- Exercise goal
Search the records below for the word "dronov" and show every line where it occurs.

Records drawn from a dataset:
==============================

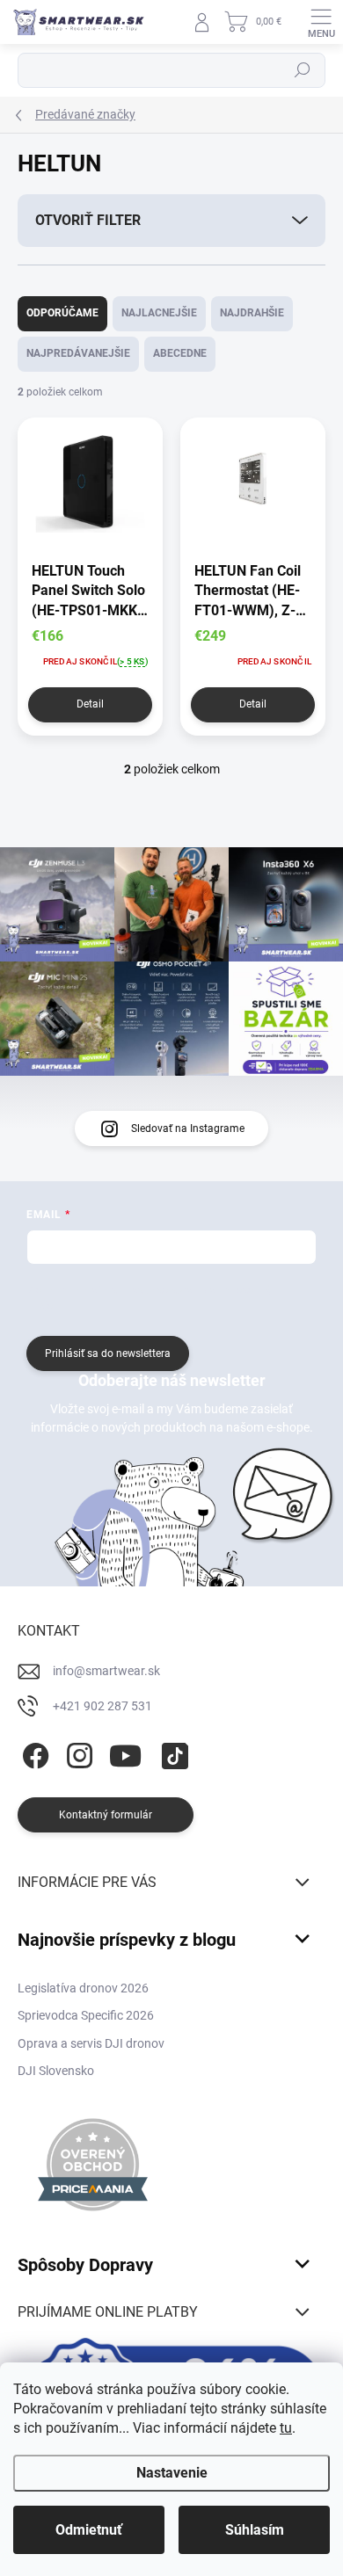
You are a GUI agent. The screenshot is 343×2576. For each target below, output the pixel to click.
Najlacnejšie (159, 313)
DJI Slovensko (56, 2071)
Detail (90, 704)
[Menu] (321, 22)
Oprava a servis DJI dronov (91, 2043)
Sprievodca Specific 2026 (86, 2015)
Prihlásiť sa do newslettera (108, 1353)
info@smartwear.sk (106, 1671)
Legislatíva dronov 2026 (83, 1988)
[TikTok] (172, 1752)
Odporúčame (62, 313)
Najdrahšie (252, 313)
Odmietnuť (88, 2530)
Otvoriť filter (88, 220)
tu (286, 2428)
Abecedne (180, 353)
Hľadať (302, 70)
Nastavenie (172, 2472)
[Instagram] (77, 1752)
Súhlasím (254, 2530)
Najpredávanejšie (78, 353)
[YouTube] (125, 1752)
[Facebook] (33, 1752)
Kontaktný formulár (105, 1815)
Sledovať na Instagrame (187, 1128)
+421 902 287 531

==============================

- Response box
Oprava a servis DJI dronov (91, 2043)
Legislatíva dronov 2026 (83, 1988)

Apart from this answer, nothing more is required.